Oct 3, 2022

Mawazo Writing Africa

Writing about the main

‘We’re not going to police what the elderly eat’: Ad regulators

The Advertising Regulatory Board has dismissed a consumer complaint against a Wimpy television and YouTube commercial promoting the Double Double dish with cheeseburgers and fries.

The complaint stated that the dish should have been a healthier dietary option “to seek to promote wellness support for older communities already struggling with various chronic health conditions.”

Among other things, the committee’s directorate noted that the ad didn’t mean older women just because they portrayed older women Food should be monitored.

The ad is based on a group of older women from a Stokvel group being coached by a younger woman on how they can digitize their party.

In the first scene, they wear a pink uniform, but as they learn to digitize their party, their attire becomes more modern. The young woman says: “Ladies and gentlemen, Bambanani Stokvel is going digital. Hashtagsiyotrender [we will trend].”

She delegates the role of every woman: “Ausi Bonolo, you will update our social media. Sister Rebecca, stokvel fashion. MaKhumalo, you will share photos.”

The final place is the restaurant where the young woman says, “Wait. Halt,” and “Aah Bambanani” as they pose for selfies with their burgers.

A male voice interrupts their activities at the table and says, “Sharing isn’t for everyone, but you can for R79.90 you get the wimpy double double cheeseburger and fries. It might be the last thing you don’t need to share.”

Tsholofelo Raisibe Galane addressed the board and complained that she felt the commercial was offensive “as it disregards the well-being of the black senior community and it’s also impartial to its older target market, depicting older women eating burgers, an unhealthy meal for their age.”

Healthier options could have been chosen to try and support well-being to promote older communities “already struggling with various chronic health conditions”.

She also complained that the commercial only features black people.

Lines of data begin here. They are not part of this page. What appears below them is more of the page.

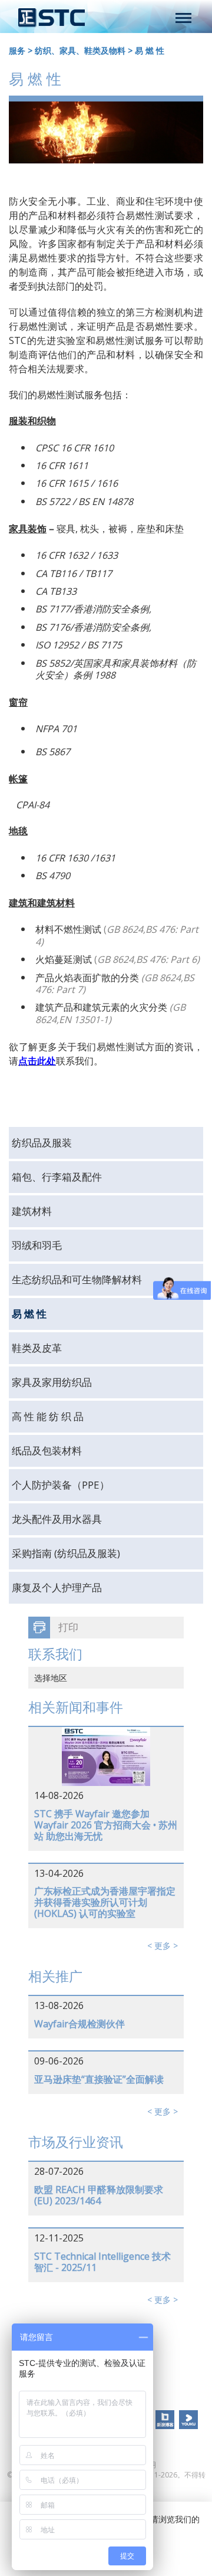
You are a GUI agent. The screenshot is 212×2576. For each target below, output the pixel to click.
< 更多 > (162, 1945)
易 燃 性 (149, 50)
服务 (17, 50)
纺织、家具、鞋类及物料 (80, 50)
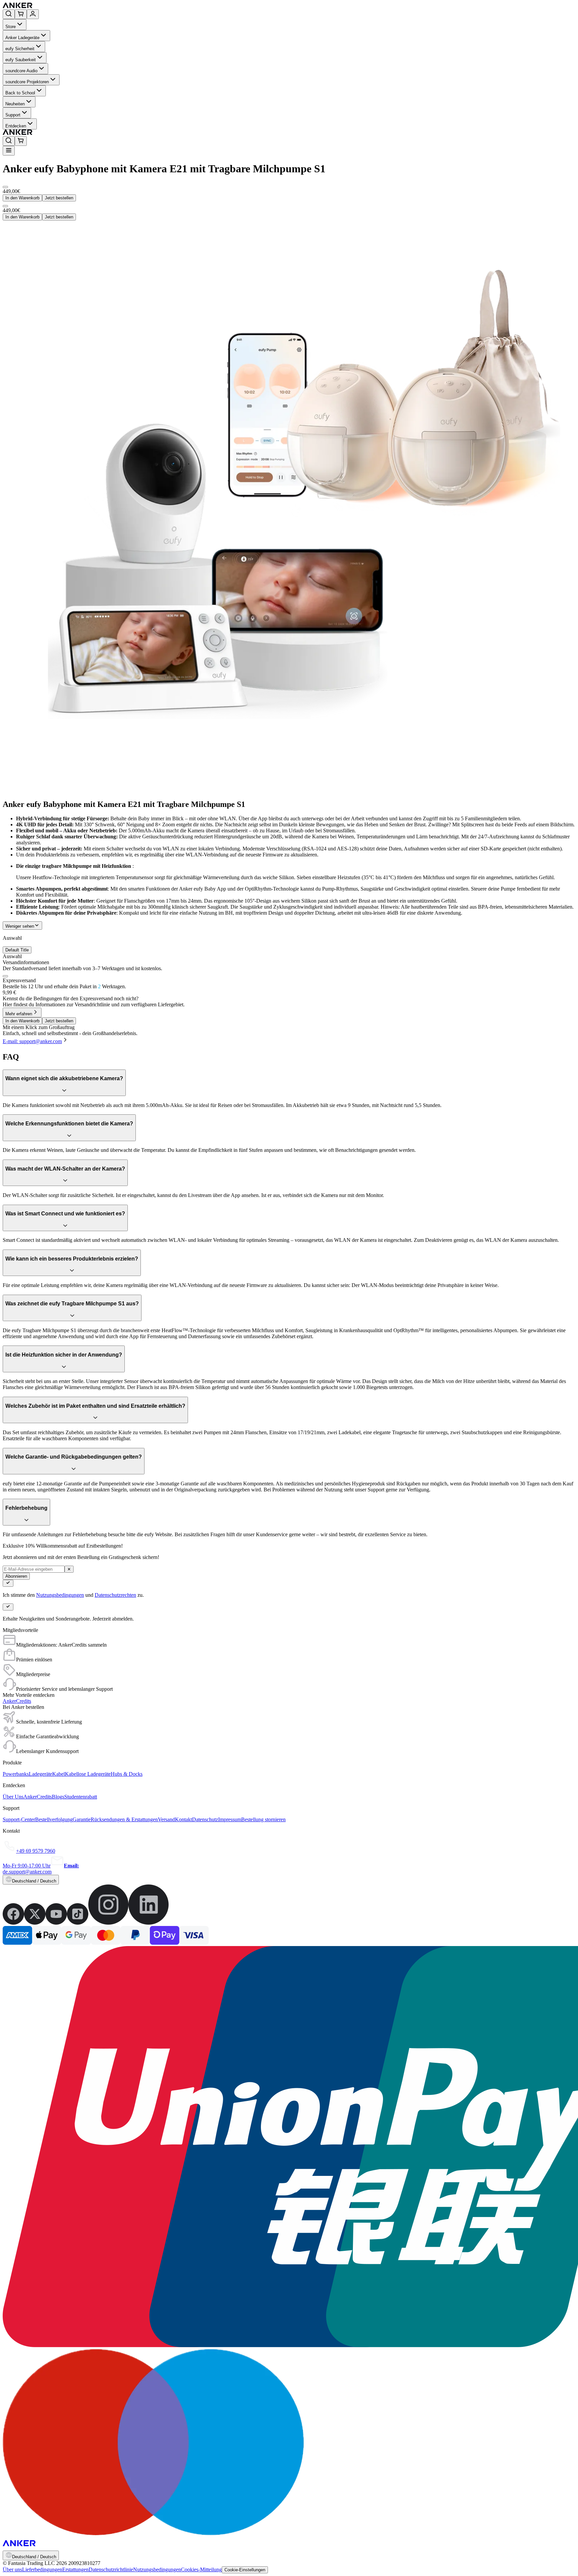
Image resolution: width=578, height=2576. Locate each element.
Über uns (12, 2569)
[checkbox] (5, 976)
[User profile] (33, 14)
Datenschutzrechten (115, 1595)
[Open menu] (9, 151)
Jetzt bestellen (59, 197)
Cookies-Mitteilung (201, 2569)
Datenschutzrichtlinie (111, 2569)
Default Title (17, 949)
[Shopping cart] (21, 14)
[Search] (9, 14)
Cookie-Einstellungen (244, 2569)
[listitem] (13, 1923)
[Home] (66, 6)
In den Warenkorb (22, 197)
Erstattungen (75, 2569)
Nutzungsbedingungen (60, 1595)
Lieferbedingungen (42, 2569)
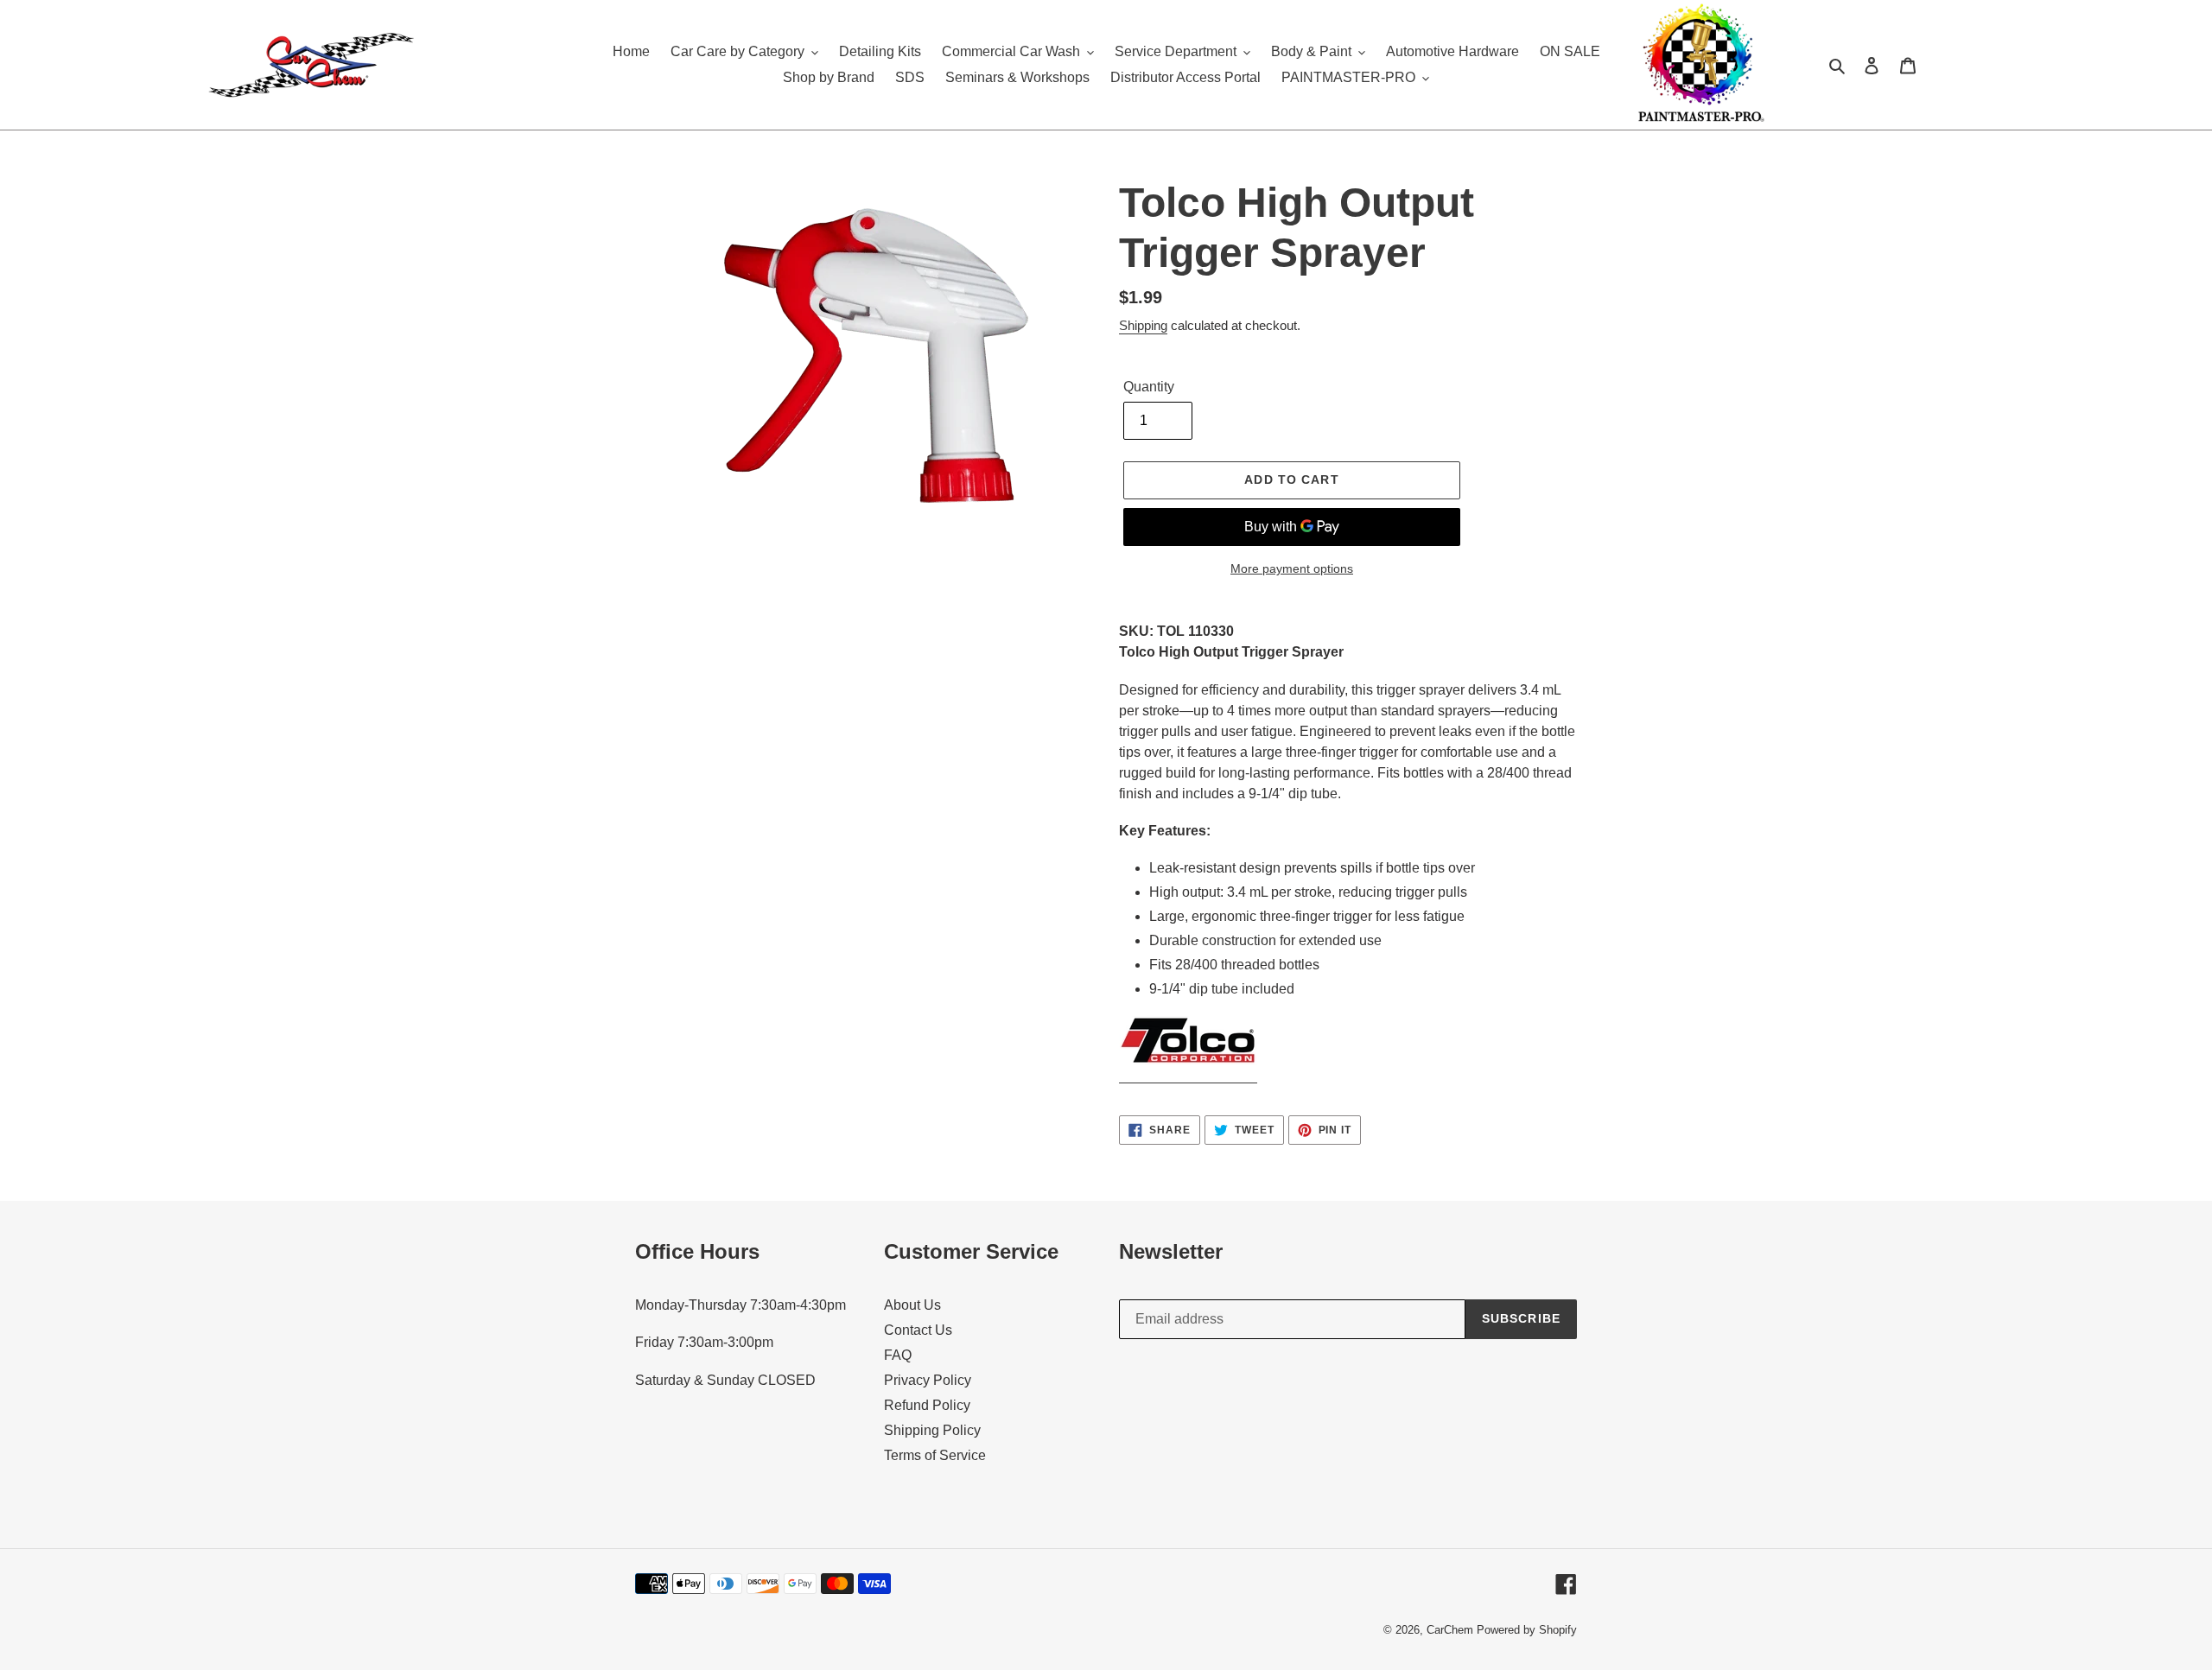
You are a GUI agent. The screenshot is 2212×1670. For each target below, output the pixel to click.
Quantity (1148, 386)
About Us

In her response, Wimpy said:

  • The use of Stokvel Ladies is a tongue-in-cheek creative take on one of the elements that is uniquely South African. It often uses different types of cultural nuances present in South African society in its advertising.
  • It does not specifically target older women in its advertising as its target audience is mostly younger people who do often visit restaurants.
  • Other races are not portrayed in advertisements as Stokvel are a unique tradition among a certain group of people.

The Advertising Authority said in its decision : “The Directorate acknowledges the complainant’s concerns and sensitivities regarding racial issues and discrimination against older people. Both are real challenges for society and advertisers. However, the content of the advertisement must be viewed objectively from the point of view of the hypothetically reasonable person.

“The women in the advertisement are not portrayed negatively. No burden is imposed on them and no benefit is denied to them.”

The management has used accepted stereotypes to some extent in this commercial in relation to the race and age group of the stokvel members. “However, this is neither negative nor does it exploit or humiliate the characters because of their race and gender.”

Regarding the choice of food, the management commented: “There is a risk that the elderly will be patronised, what an is already a form of ageism.”

“Older adults are However, adults have the right to make their own food choices. A double cheese burger and fries isn’t the healthiest choice for anyone, but the fact that the ladies in the commercials are older doesn’t mean their eating should be monitored.

“If the management found out about the commercials should older people not demonstrate eating certain foods, they should apply the same test to anyone eating that food.”

Support independent journalism by subscribing to The Sunday Times. Only 20 R for the first month.